In practise, that's pretty much exactly what we get! The engine delivered an excellent performance, turning in the figures below.

PropellerSpeed (rpm)
11x10 Zinger W5,500
12x8 APC GF6,400
12x6 APC GF6,700
11x7 Zinger W6,900
10x8 TF wood7,000
11x6 APC GF7,100

As can be seen, the variable-compression Drone produced a peak output of some 0.265 BHP @ 6,500 rpm. The fact that the compression can be optimised at all speeds results in the engine being limited by its induction and transfer systems rather than by the compression ratio in combination with the other factors. It appears that the engine's pumping efficiency is at its maximum at around 6,500 rpm, which explains the fact that the peak is found at that speed using variable compression. The higher-energy fuel also doubtless played a part in achieving this result.

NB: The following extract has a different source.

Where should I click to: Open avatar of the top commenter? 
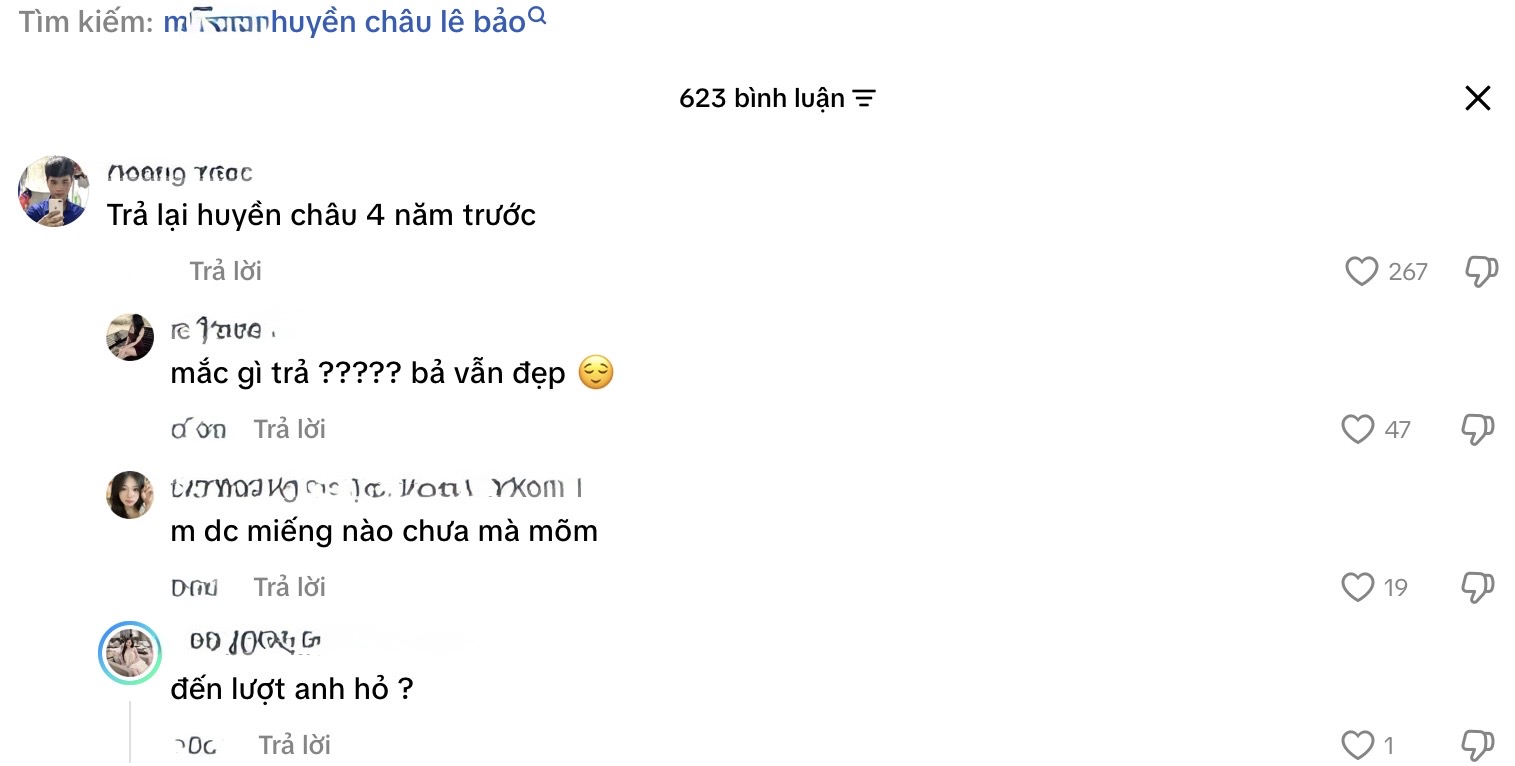click(x=54, y=191)
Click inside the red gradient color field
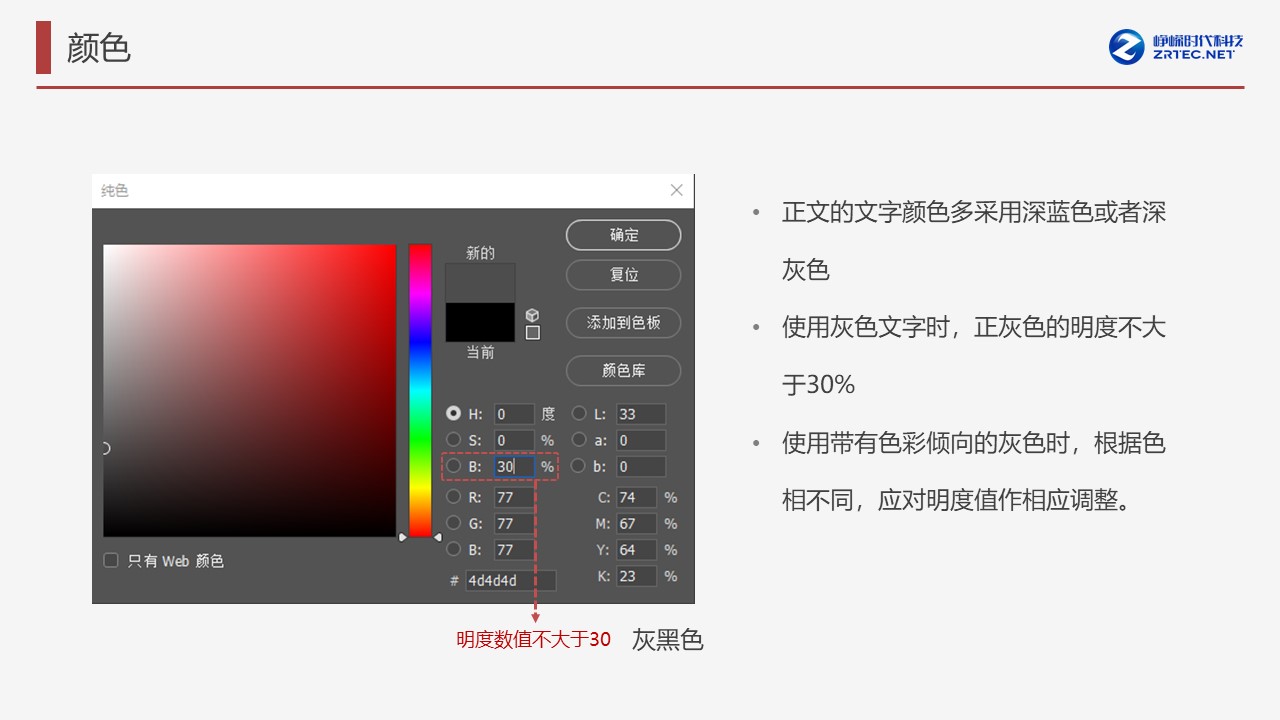 [x=250, y=390]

It's worth noting that this performance is at least as good as that of a K Vulture Mk II tested a few months previously. That engine delivered 6,500 rpm on the same 11x7 Zinger wood prop, 6,900 rpm on the TF 10x8 wood and 7,200 rpm on the 11x6 APC. So the Drone was definitely "in there" in the performance stakes for 5 cc diesels of its generation. There's no question that it delivers more low-end torque than the Vulture, just as you'd expect from its relatively long-stroke design.

The main limitation of the Drone for higher speed operation is the vibration factor. The use of a long stroke in combination with a relatively heavy piston and a plain un-counterbalanced crank disc means that vibration levels are starting to become fairly severe as 7,000 rpm is approached. Fortunately, the power curves show that there's nothing to be gained by running a Drone in either fixed or variable compression form above around 6,500 rpm.

On the basis of this test, I'd rate the Aerodyne variable compression head as an excellent accessory for the Drone diesel and as first-class value for money. It appears that the same props should work for the engine in either configuration, the difference being that the variable-compression version will most likely produced a few hundred extra rpm on a given prop.

I intend to leave my newly-converted example as a variable compression engine just so that I have the option. But I feel obliged to confess that I retain a perverse preference for running the engine on fixed compression, just to be different! The power differential isn't that great, the handling is excellent and there's something about seeing those puzzled faces and hearing those bemused questions: "Where's the plug? Oh, it's a diesel. OK then, where's the comp screw?

Conclusion

The Drones can best be summed up as well-made, powerful and dependable engines which are one or two-flick starters and will run forever if approached correctly and well looked after. If you follow the above procedures, they can be run with complete confidence. Examples in good condition remain relatively available at not too-outrageous prices, so by all means track one down, get some proper fuel together and give it a go—you'll be pleasantly surprised if you do!!